I started a ritual of listening to this song after I heard it, first in the There She Is!! series of videos. I downloaded it from a bootleg site because I couldn’t even find the name of the band that made it, what with it being in all squidgy letters I didn’t know. Now it’s on Youtube. Now it’s easy to find.

I have files on my computer that are snippets of anime episodes from 30 years ago, that have managed to successfully cling to my digital presence this entire time, since I very first got onto the internet. I can namedrop people like Mike Rhea and Megazone and Richard Pelley and Anand Chelian and Blade and Epsilon and gilmae and µ and Guardian and there’s a time anchored to those things, things that the right people might head-snap around and go oh holy shit, I remember that… but not many people do.

Deep, old magics from a time when the internet was smaller, and where so much of what I was doing, I was doing for free, shared by people for the sake of sharing it, for the novelty of it. I learned to do Photoshop work on a pirated copy of Photoshop, and moved to GIMP when my partner wanted to, because she hated Photoshop (and I didn’t have a copy any more). I’ve been using GIMP for something like twenty years. It was free. A free version of something I’d have had to pirate that’s about as good, as the thing you have to pay for gets worse.

You can’t beat the pirates. Free is a hell of a price point. For a little more than free, I’d expect to get good, as well. You can’t even make a moral case any more. I’m technically pirating a copy of Word, because the version I paid for doesn’t do what I want, and I can’t buy the version I want to use any more because it’s too old. When I can’t even buy the thing you tell me you sell, because of where I live or your controls or price point incentives, all those things tell me the only correct course of action is to steal. And to steal from the people who have so much, and where the stealing cannot hurt people who matter.

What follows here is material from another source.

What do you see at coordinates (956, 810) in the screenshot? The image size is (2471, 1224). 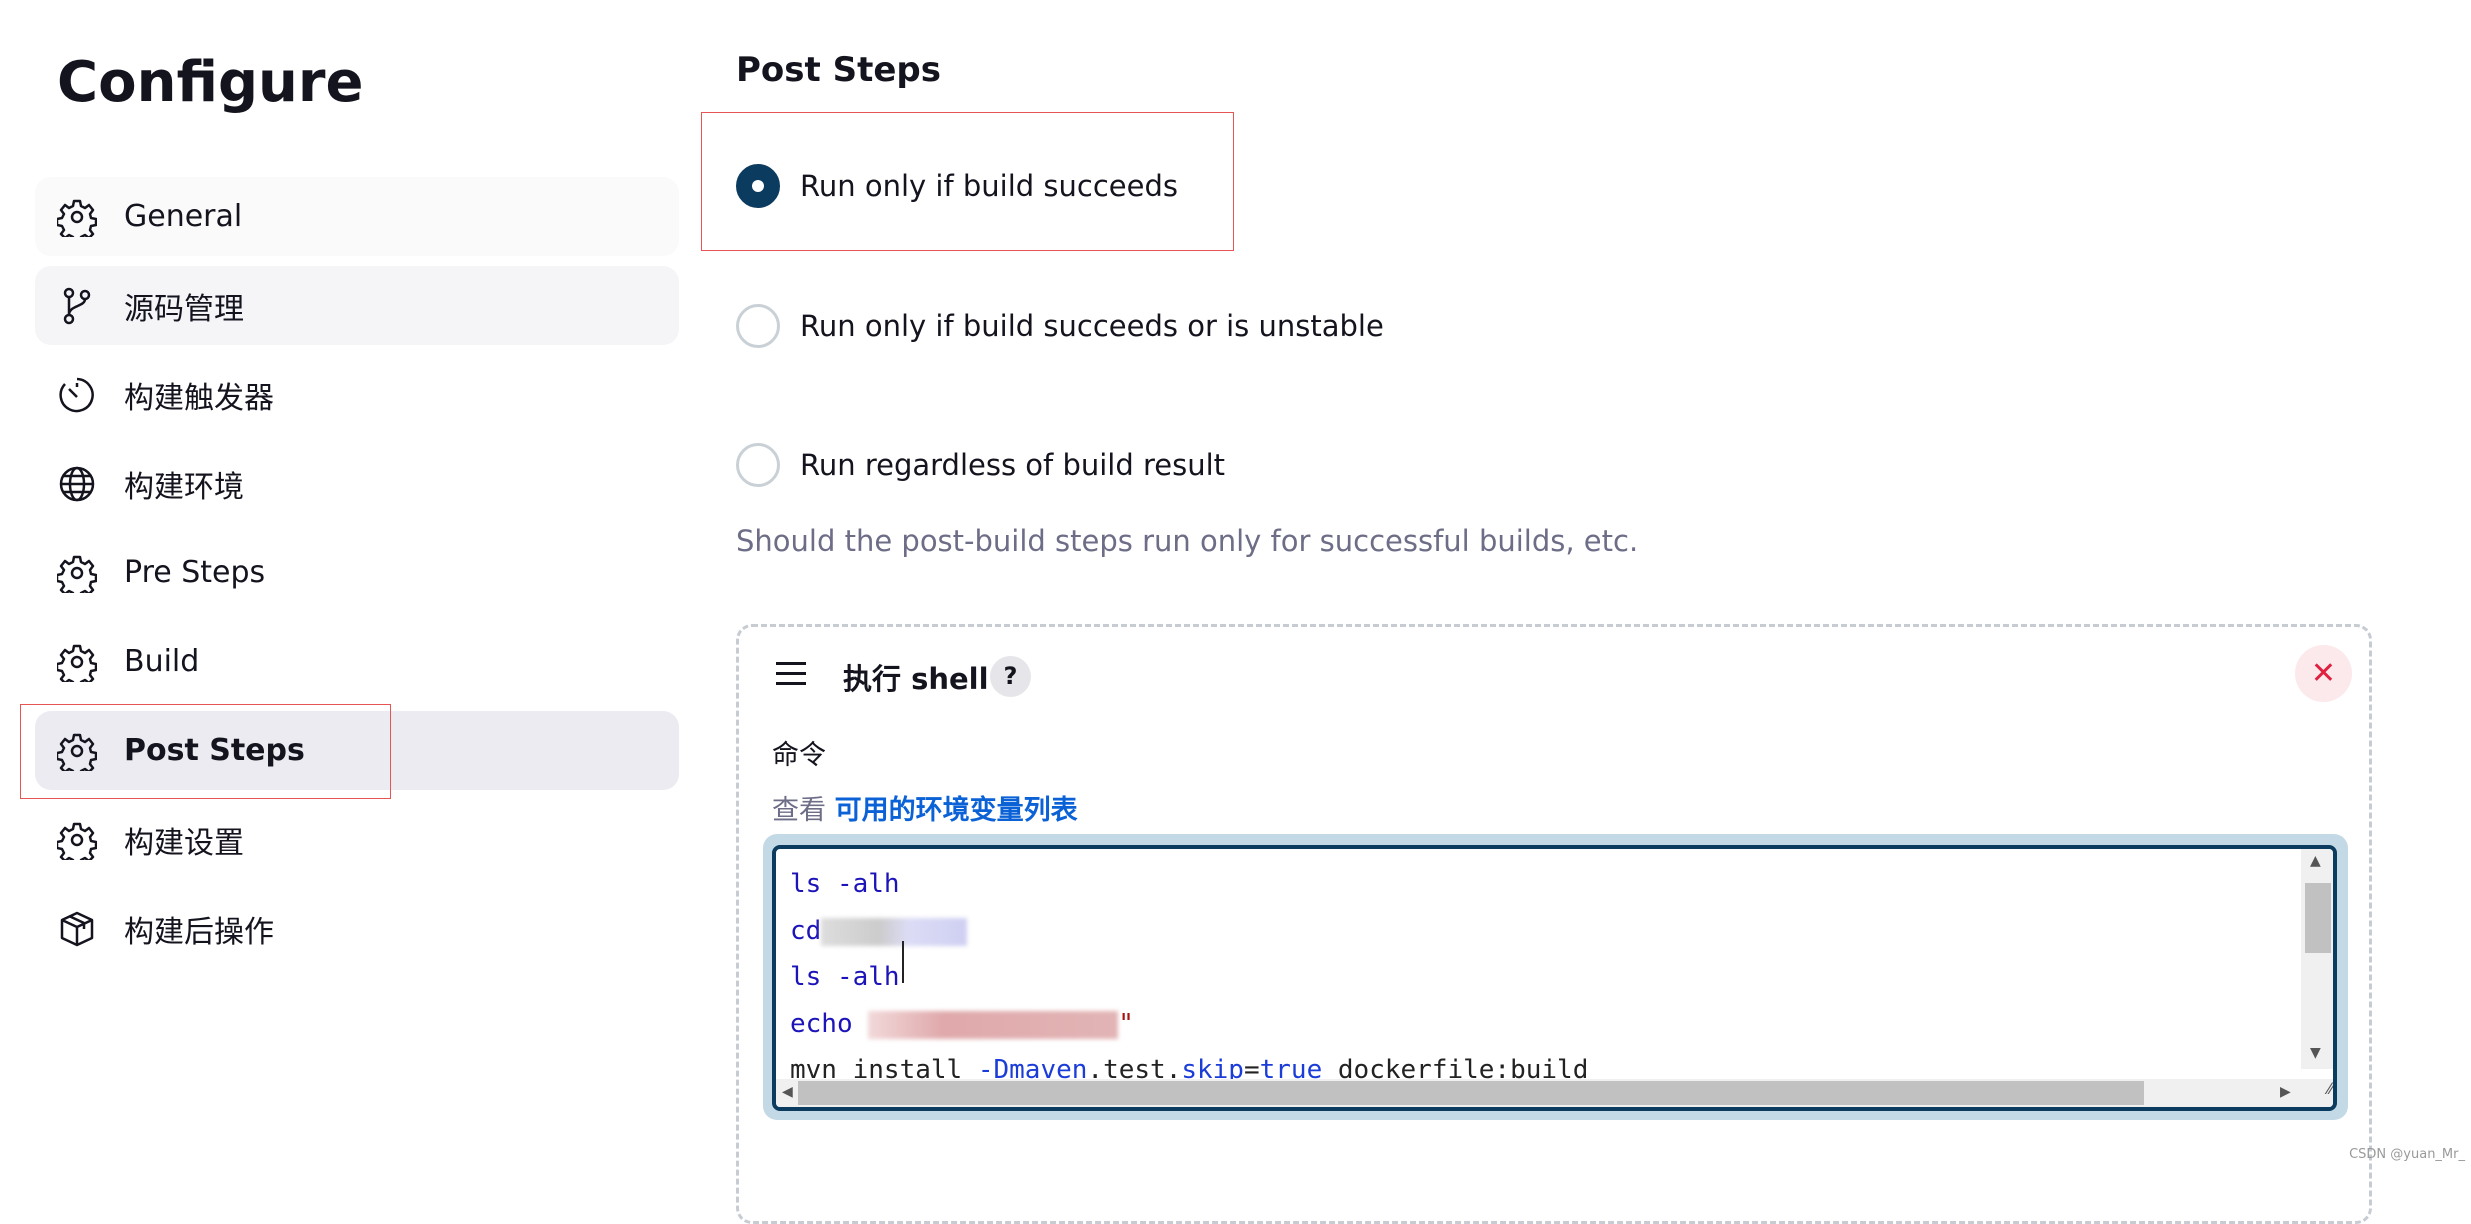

How to be a Pirate Captain! 🌈 ☠️ 🌈

As this post goes up, I have just turned forty.

I feel sad.

I do not feel old. That is part of it. I feel like at forty my dad had been a priest and a traveller and in the military and a chef and had lived a childhood of hijinks with his twin brother and his famous dad. I feel like I have spent the past two weeks learning how to finally, properly, do the dishes, and that I am still responding to a world around me that is here to punish me for not being good enough.

I feel a little bit hollow and a little bit wasted.

But I can at least delight in knowing that gleeful, joyous, shameless piracy is not a thing behind me.